В 1916–1917 годах Адамович был одним из руководителей 2-го «Цеха поэтов». В 1923 году эмигрировал во Францию и вскоре стал ведущим литературным критиком парижских газет, затем журнала «Звено», позднее — газеты «Последние новости». Его статьи, появляющиеся каждый четверг, стали неотъемлемой частью довоенной культурной жизни не только русского Парижа, но и всего русского зарубежья. К мнению Адамовича прислушивались почти все. Он выступал в роли непререкаемого мэтра.
В докладе «Есть ли цель у поэзии?», прочитанном на «беседах» «Зеленой лампы» у Гиппиус и Мережковского, Адамович видел своих главных оппонентов в большевиках, превративших поэзию в государственное «полезное дело», тем самым произведя «величайшее насилие над самой сущностью искусства».
В 1937 году Адамович опубликовал статью «Памяти советской литературы», в которой утверждал, что «советская литература — сырая, торопливая, грубоватая…». Само понятие творческой личности было в ней «унижено и придавлено», а тысячи «юрких ничтожеств» заслонили в ней «нескольких авторов, мучительно отстаивающих достоинство и свободу замысла».
Адамович был убежден, что сущность поэзии — это «ощущение неполноты жизни… И дело поэзии… эту неполноту заполнить, утолить человеческую душу».
В Париже Адамович постоянно спорил с Ходасевичем. Полемика между ними воспринималась как одно из центральных событий литературной жизни эмиграции. Суть расхождений Адамовича с Ходасевичем Глеб Струве сформулировал следующим образом: «С одной стороны, требование „человечности“ (Адамович), а с другой — настаивание на мастерстве и поэтической дисциплине (Ходасевич)».
В 1939 году в парижском сборнике «Литературный смотр» Адамович опубликовал эссе «О самом важном» — он видел это «важное» в проблеме соединения правды слова с правдой чувства. Степень правдивости и искренности творчества он определял понятием «лиризма». Свои взгляды на литературу Адамович выразил в книге «Одиночество и свобода» (Нью-Йорк, 1955). В книге объединены статьи и портреты современников Адамовича — от Бунина до Поплавского.

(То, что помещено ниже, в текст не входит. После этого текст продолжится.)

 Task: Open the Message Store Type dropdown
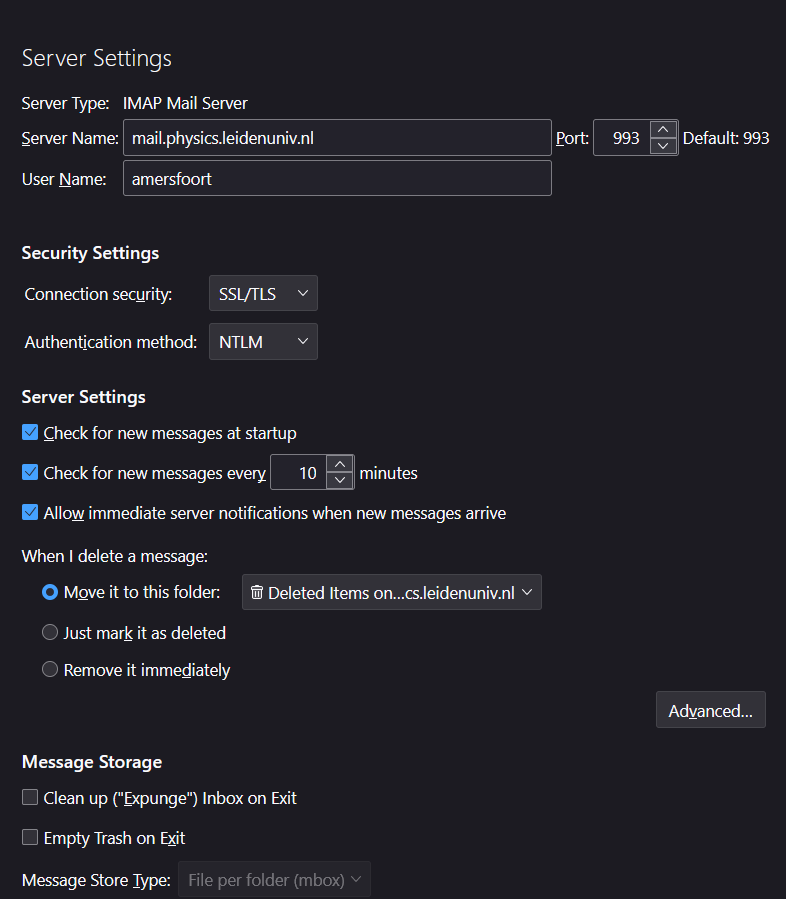[273, 880]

В своих воспоминаниях и особенно в комментариях Адамович выделяется среди многочисленных критиков и мемуаристов нарочитым субъективизмом, особым импрессионизмом и, конечно, стилем изложения материала. «Эти сухие, выжатые, выкрученные строчки как будто потрескивают и светятся синими искрами», — отмечала Зинаида Гиппиус, правда, писала это она о стихах Адамовича, но это определение применимо и к его прозаическому письму.

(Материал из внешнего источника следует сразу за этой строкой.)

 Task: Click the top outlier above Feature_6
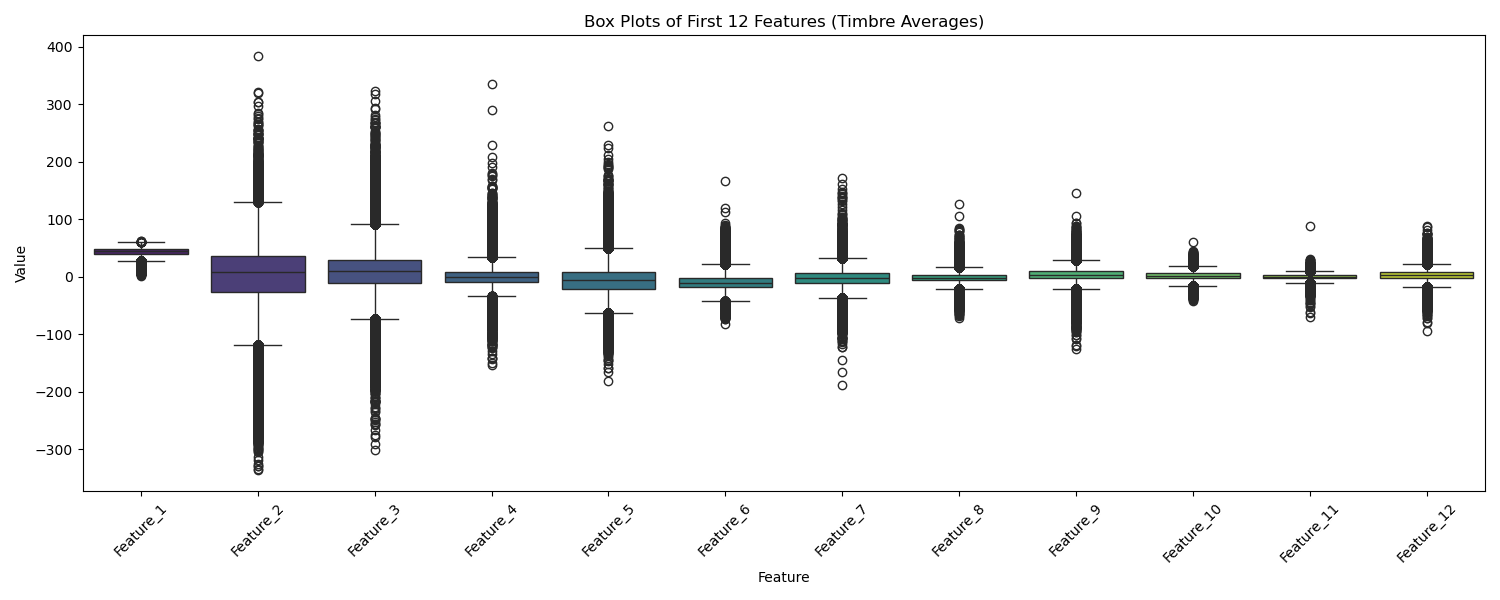pos(725,181)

Оценивая эссеистику Адамовича, Игорь Чиннов писал: «В них больше от абсолютного слуха и интуиции, чем от пристального изучения… Но всякую аргументацию, разборы, медленное чтение — это он всегда оставлял в удел литературоведам».
Адамович часто выговаривал горчайшие истины. К примеру, отчитывал Набокова и Цветаеву, снимая их с пьедестала. Цветаева очень обижалась на критику и называла Адамовича «улиткой на розе». А вот что писал Адамович о Брюсове и Блоке:
«У литературы есть странное, с виду как будто взбалмошно-женское свойство: от нее мало чего удается добиться тому, кто слишком ей предан. В лучшем случае получается Брюсов, пишущий с удовольствием и важностью, поощряемый общим уважением к его „культурному делу“, переходящий от успеха к успеху, — и внезапно проваливающийся в небытие… У Блока — в каждой строчке отвращение к литературе, а останется он в ней надолго».
А вот еще удивительное мнение Адамовича: «…простительно проглядеть Пушкина; но непростительно восхищаться Кукольником».
А как вам нравится такое рассуждение Адамовича: «Когда в России восхваляется что-либо за особенно русскую сущность, можно почти безошибочно предсказать, что дело плохо…»
«Русской сущностью» Адамович, кстати говоря, никогда не отличался, в эмиграции он просто страдал ностальгией по утерянному им Петербургу: «На земле была одна столица, все другие — города».